Sin riesgo no hay gloria. Y de eso es de lo que trata esta película; de un hombre que, haciendo caso a su intuición, desafió el sistema para sobrevivir en un juego donde la competitividad estaba demasiado reñida con el dinero. En ese escenario, Beane tratará de cuadrar sus cifras para ganar el campeonato, pero a medida que pase el tiempo, se dará cuenta que en la vida y en el juego hay cosas más importantes.

En el transcurso de su lucha, el personaje de Pitt evoluciona y se involucra con los jugadores de un modo que antes rehusaba contemplar. Esto le permite tener una visión de futuro mucho más amplia y personal acerca del juego, siendo ésta la única forma de poder avanzar dentro del mismo. Aunque los resultados no sean inmediatos, el compenetrado dúo formado por Billy Beane y Peter Brand logra, de algún modo, revolucionar el beisbol y hacer historia sin necesidad de convertirse en el caballo ganador por excelencia. Aunque las estadísticas que manejan sean prácticamente infalibles, el juego se compone de mucho más que cifras, y sólo la perfecta unión de todos los componentes puede dar con la fórmula del éxito.


Precisamente de fórmulas es de lo que huye el guión de Aaron Sorkin (La red social) y Steven Zaillian (En busca de Bobby Fischer), procurando sortear los abundantes clichés del género deportivo centrando la trama en una figura, la del gerente general, poco dada a acaparar el protagonismo de este tipo de historias de superación personal (es más común que el centro de atención sea un jugador o un entrenador, personajes aquí imprescindibles pero secundarios). Cierto es que se nos muestran los partidos de béisbol con esa emoción que requiere toda traslación cinematográfica, pero en el fondo el verdadero sentido de la película no es tanto cómo se juega dentro del campo sino fuera de él, y no tanto si el método empleado por Beane y Brand es mejor o peor, sino el esfuerzo en llevarlo a cabo, la capacidad de creer en algo en lo que los demás ni creen ni entienden.

Pitt resulta convincente en la piel de Beane, un hombre competitivo que se reinventa a sí mismo y que patea los obstáculos con tanta testarudez como tenacidad.
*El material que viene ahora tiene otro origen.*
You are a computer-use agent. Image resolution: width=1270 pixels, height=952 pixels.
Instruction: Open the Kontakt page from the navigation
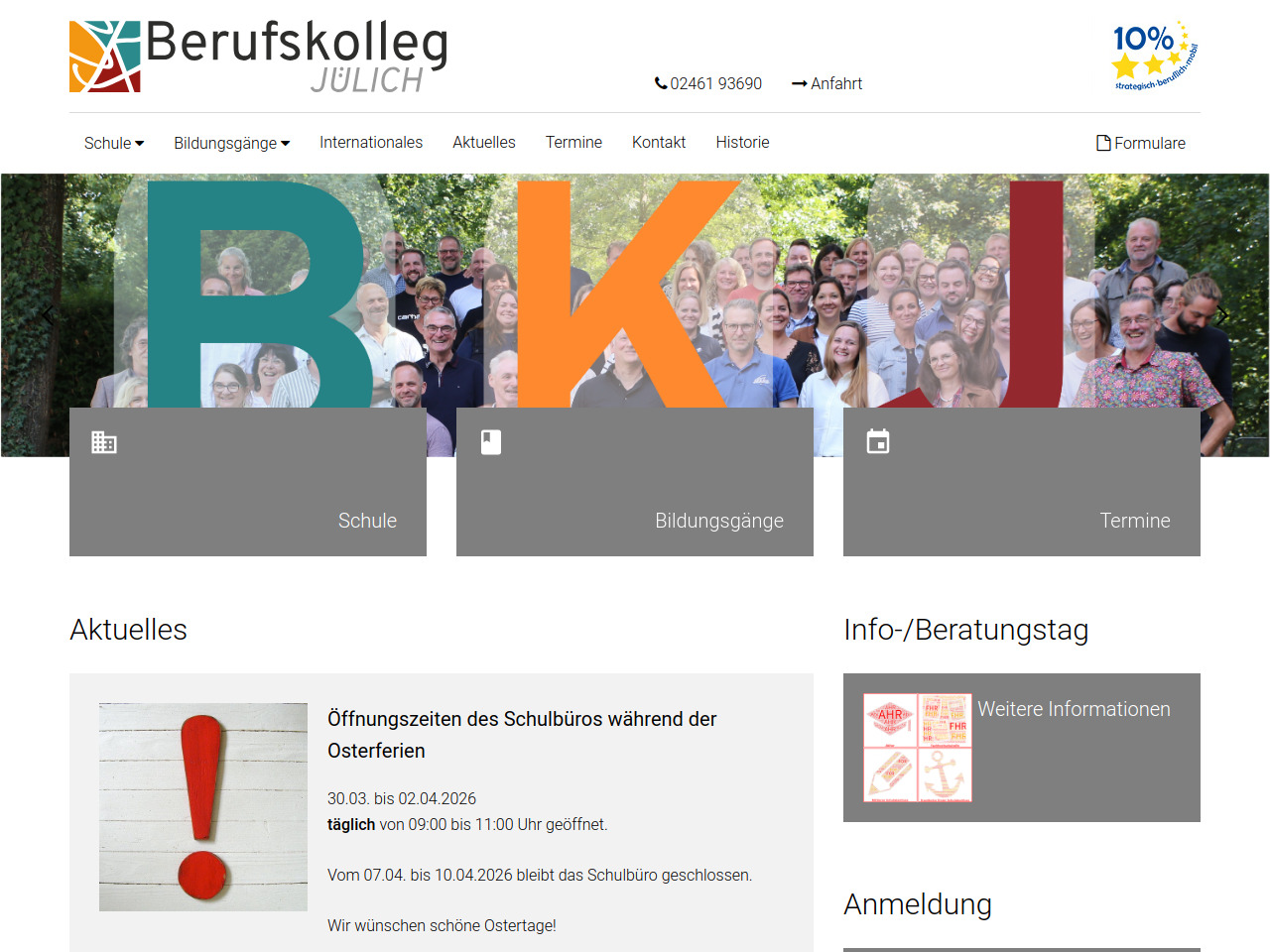659,142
Curiosa la compenetrada pareja que forma el marido de Jolie con Jonah Hill, actor que por primera no (me) resulta insoportable en pantalla (lo cual dudo sea mérito suficiente para nominarlo a los Oscar).

Interesante y no tan convencional como podría parecer, “Moneyball” nos sumerge de lleno en los bastidores del beisbol y nos cuenta una historia en la que un tipo inconformista se revela y se cuestiona las normas de un sistema establecido 150 años atrás en el tiempo. Una historia que puede entenderse más allá del ámbito deportivo, y en donde el personaje principal simplemente se cuestiona su propia forma de ver las cosas, tanto en lo personal como en lo profesional, y cuyo logro final es alcanzar una victoria que no necesita de trofeos ni de trascender en los grandes titulares.


Lo mejor: la evolución de Beane, el personaje de Pitt.

Lo peor: el poco trabajado entorno familiar de Beane; que la historia sea interesante pero no emocionante.